── Task input

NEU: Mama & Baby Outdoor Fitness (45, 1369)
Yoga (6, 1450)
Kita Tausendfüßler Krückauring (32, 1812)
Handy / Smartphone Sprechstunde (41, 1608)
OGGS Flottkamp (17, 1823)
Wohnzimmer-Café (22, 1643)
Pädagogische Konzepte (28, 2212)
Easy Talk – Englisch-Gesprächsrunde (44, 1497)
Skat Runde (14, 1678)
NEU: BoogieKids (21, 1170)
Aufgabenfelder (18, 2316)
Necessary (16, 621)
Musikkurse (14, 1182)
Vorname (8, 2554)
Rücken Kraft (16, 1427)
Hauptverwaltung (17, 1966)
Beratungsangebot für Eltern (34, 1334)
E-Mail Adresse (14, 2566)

────

## What you will do:
The answer should consist solely of the lines from the one that contains "Yoga (6, 1450)" through the end of the material above, copied exactly.

## Response box:
Yoga (6, 1450)
Kita Tausendfüßler Krückauring (32, 1812)
Handy / Smartphone Sprechstunde (41, 1608)
OGGS Flottkamp (17, 1823)
Wohnzimmer-Café (22, 1643)
Pädagogische Konzepte (28, 2212)
Easy Talk – Englisch-Gesprächsrunde (44, 1497)
Skat Runde (14, 1678)
NEU: BoogieKids (21, 1170)
Aufgabenfelder (18, 2316)
Necessary (16, 621)
Musikkurse (14, 1182)
Vorname (8, 2554)
Rücken Kraft (16, 1427)
Hauptverwaltung (17, 1966)
Beratungsangebot für Eltern (34, 1334)
E-Mail Adresse (14, 2566)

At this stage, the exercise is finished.